The rolling landscape east of the Blue Ridge Mountains was frontier country in the late 18th century but it also was home to Jefferson, Madison, and Monroe. These fellow Virginians were close friends and political allies who led our young democracy for 24 consecutive years as American’s third, fourth, and fifth presidents.


When Jefferson came to Philadelphia in 1776 and wrote the Declaration of Independence, he was in the middle of designing and building his spectacular home on a remote mountaintop near Charlottesville. From his “little mountain”—Monticello in Italian—Jefferson could retreat from the political fray and gaze out at his “sea view,” the rolling Blue Ridge Mountains in the distance. The rooms of Monticello hold a treasure trove of Jefferson’s personal possessions that reveal his wide-ranging intellect and refined taste.

Jefferson believed the key to a sharp mind was daily exercise. “From breakfast, or noon at latest, to dinner, I am mostly on horseback, attending to my farm or other concerns, which I find healthful to my body, mind, and affairs,” he wrote a few years after leaving the White House. He often rode the four miles down the mountain to the University of Virginia, the college he founded and designed.

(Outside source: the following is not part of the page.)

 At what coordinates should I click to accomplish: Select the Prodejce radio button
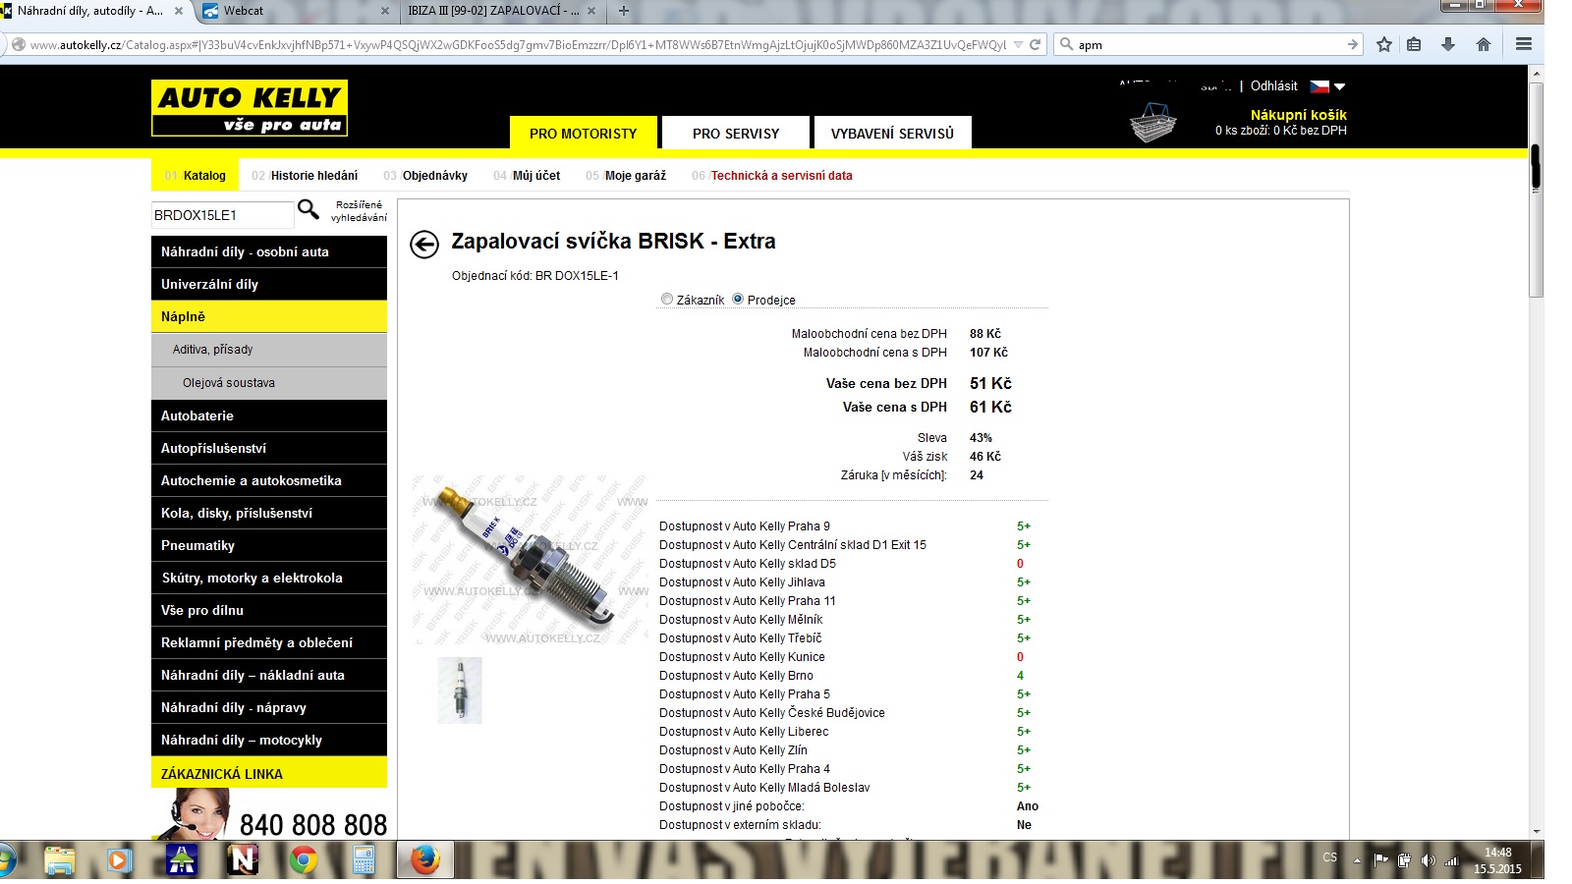coord(738,300)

At Jefferson’s urging, James Monroe bought property adjacent to Monticello in 1793. A winding drive lined with shade trees leads to the country house at Highland that Monroe called his “cabin castle.”

Monroe was a tall, strapping 18-year-old in 1775 when he left his studies at the College of William and Mary to fight in the Revolution. He was in one of the boats that crossed the icy Delaware in Washington’s surprise attack on Trenton and was severely wounded in the battle. After recovering, he served at the Battle of Brandywine and wintered at Valley Forge.

Monroe went on to become a senator, diplomat, governor of Virginia, cabinet member, and finally president in 1816. His long years of public service left little time to enjoy or manage his plantation. Traveling on horseback from remote Charlottesville to the White House took close to a week with rutted, poorly-marked roads, rivers to ford, and overnight stops at taverns.

He and his wife planned to return to Highland in retirement but financial pressures forced them to sell their home in 1826. Today the 535-acre estate, now called Ash Lawn-Highland, is operated as a working plantation and offers tours of the house with its Monroe family furnishings and artifacts.

The road north to “Montpelier” winds past horse farms and unspoiled pastoral landscapes. Madison was the privileged son of a tobacco planter and the Montpelier mansion was his childhood home. Slight, studious, and not athletically inclined, Madison is remembered as the Father of the Constitution for his leading role in shaping our government.

In 1901 the Montpelier estate was bought by William du Pont, who expanded the house from 22 to 55 rooms. His daughter, accomplished horsewoman Marion du Pont Scott, started the Montpelier Hunt Races on their property—a prestigious steeplechase event still held there every November. Marion Scott died in 1983, leaving the house to the National Trust. The house has undergone painstaking restoration over the past five years to bring it back to the 1820s era of James and Dolley Madison.

No tour of Virginia is complete without a visit to the home of the “greatest horseman of his age,” as Jefferson once described George Washington. The new Reynolds Museum, that opened at Mt. Vernon in 2006, includes a life-size replica of Washington astride his pale gray horse “Blueskin,” one of two warhorses he used during his eight years commanding of the Continental Army. His favorite battle mount was “Nelson,” a chestnut who reportedly was unfazed by the roar of cannon fire.

Washington was part of elite Potomac society and enjoyed foxhunting and horse races until the Revolution changed the course of his life. Visiting Mt. Vernon and the homes of others of the so-called “Virginia Dynasty” reminds us of what was at stake for these wealthy and accomplished young men when they rode away from their plantations to participate in the Revolution.